----- Input for this task -----
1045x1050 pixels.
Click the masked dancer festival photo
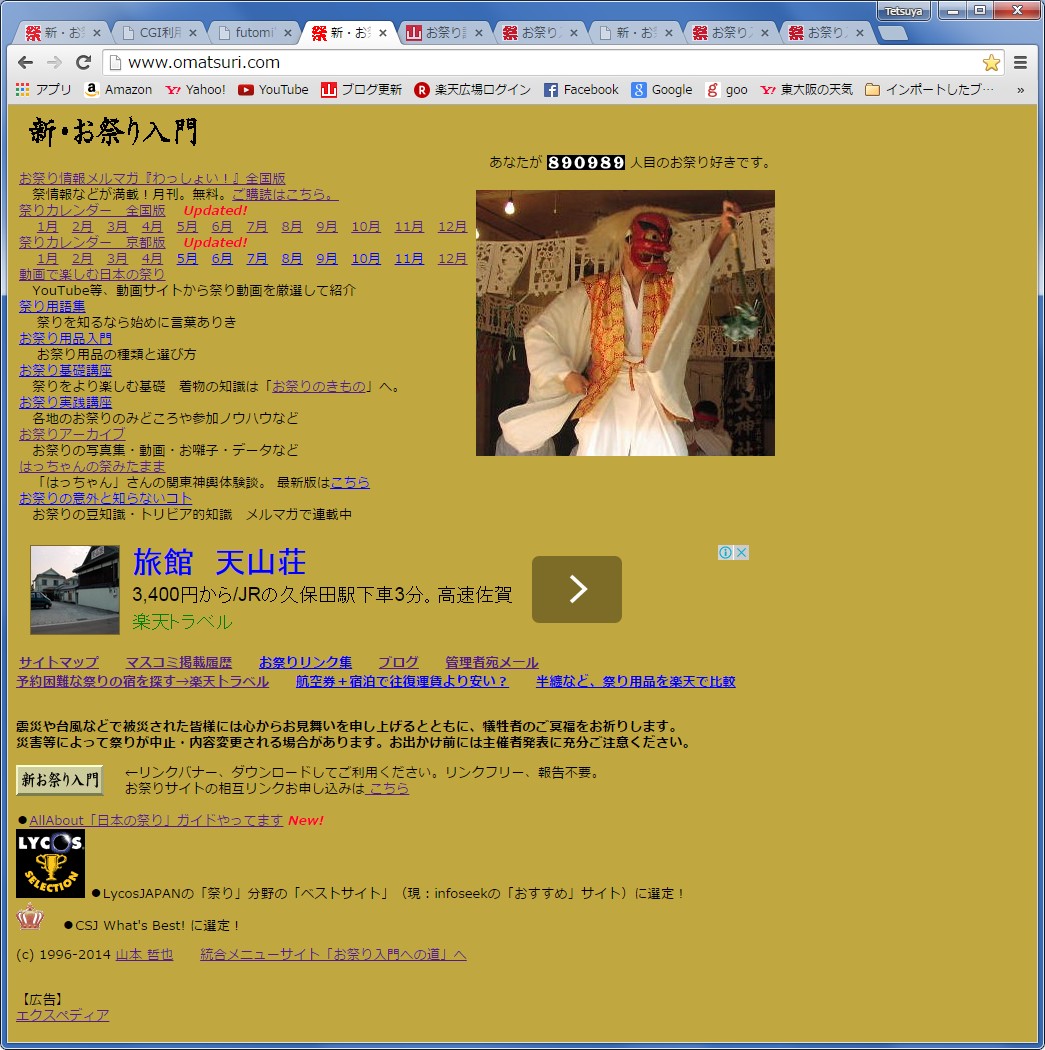coord(625,323)
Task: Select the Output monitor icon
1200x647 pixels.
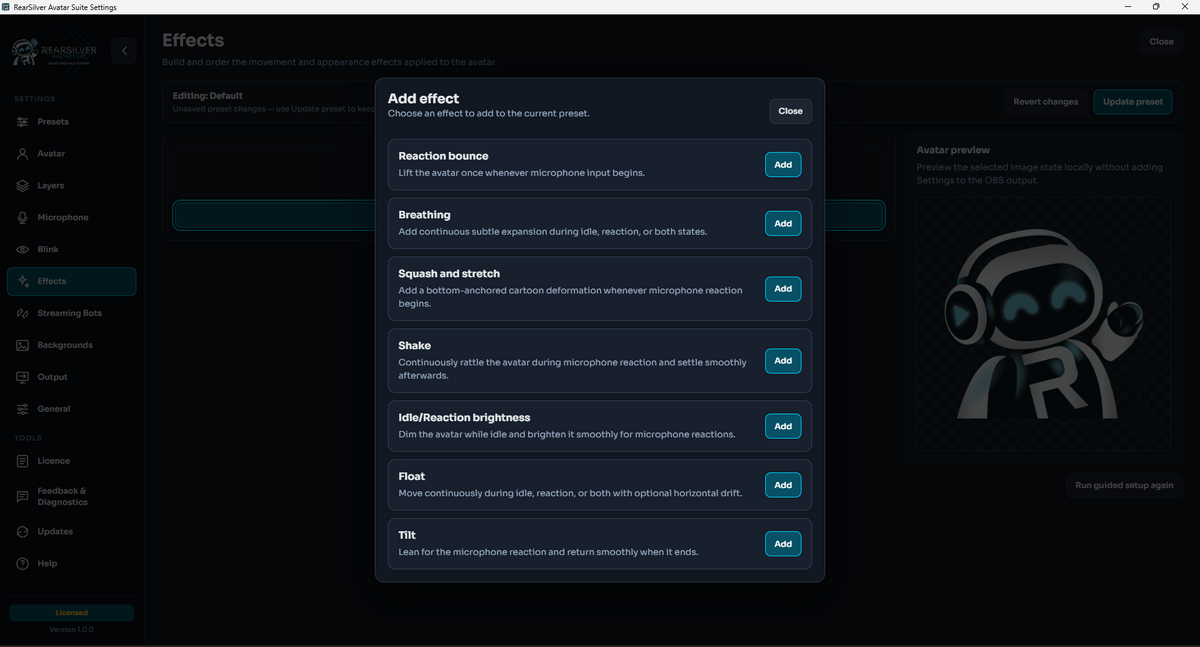Action: [22, 377]
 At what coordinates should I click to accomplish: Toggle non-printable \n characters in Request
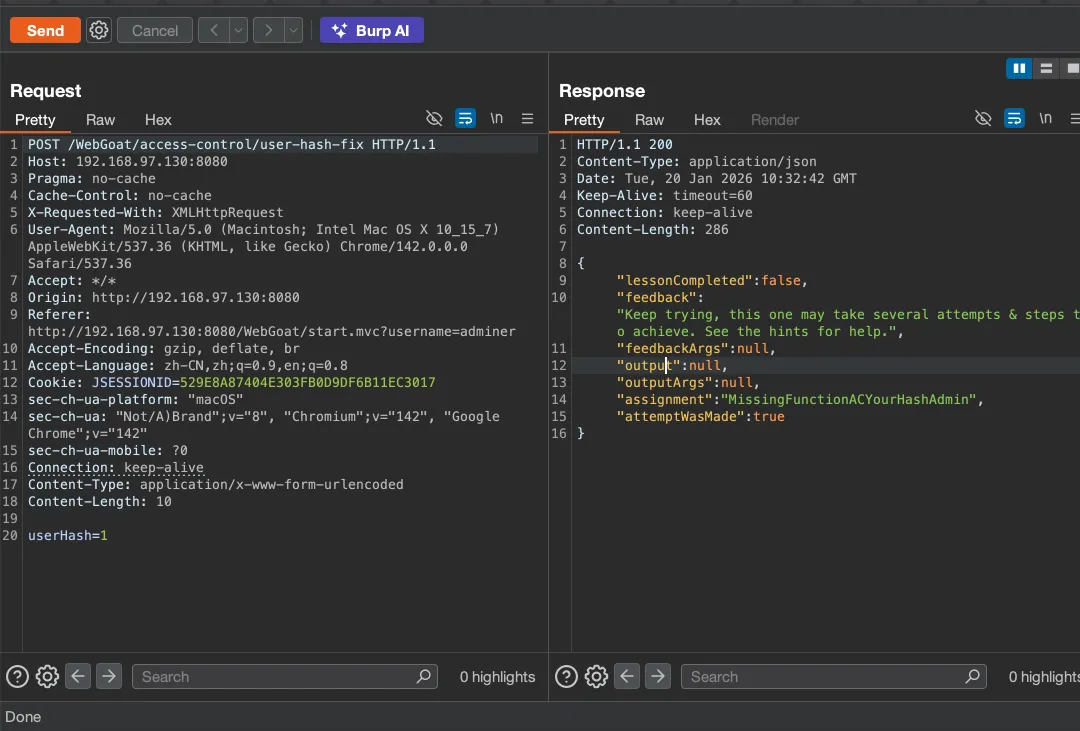tap(496, 119)
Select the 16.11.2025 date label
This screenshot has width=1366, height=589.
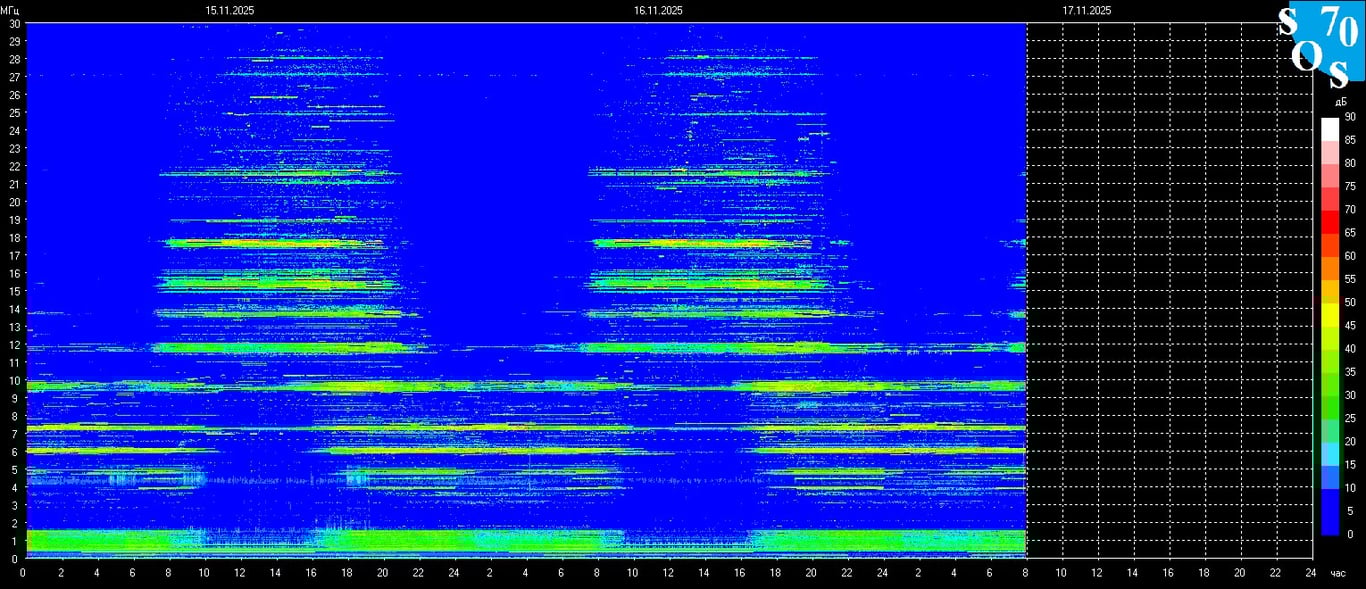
-----
_Problem requirements_. What is needed is the whole listing again, set down exactly, without its pictures.

_Answer section_.
1045x1050 pixels.
Click the masked dancer festival photo
coord(625,323)
Task: Select the Output monitor icon
1200x647 pixels.
Action: [22, 377]
 At what coordinates should I click to accomplish: Toggle non-printable \n characters in Request
tap(496, 119)
Select the 16.11.2025 date label
This screenshot has width=1366, height=589.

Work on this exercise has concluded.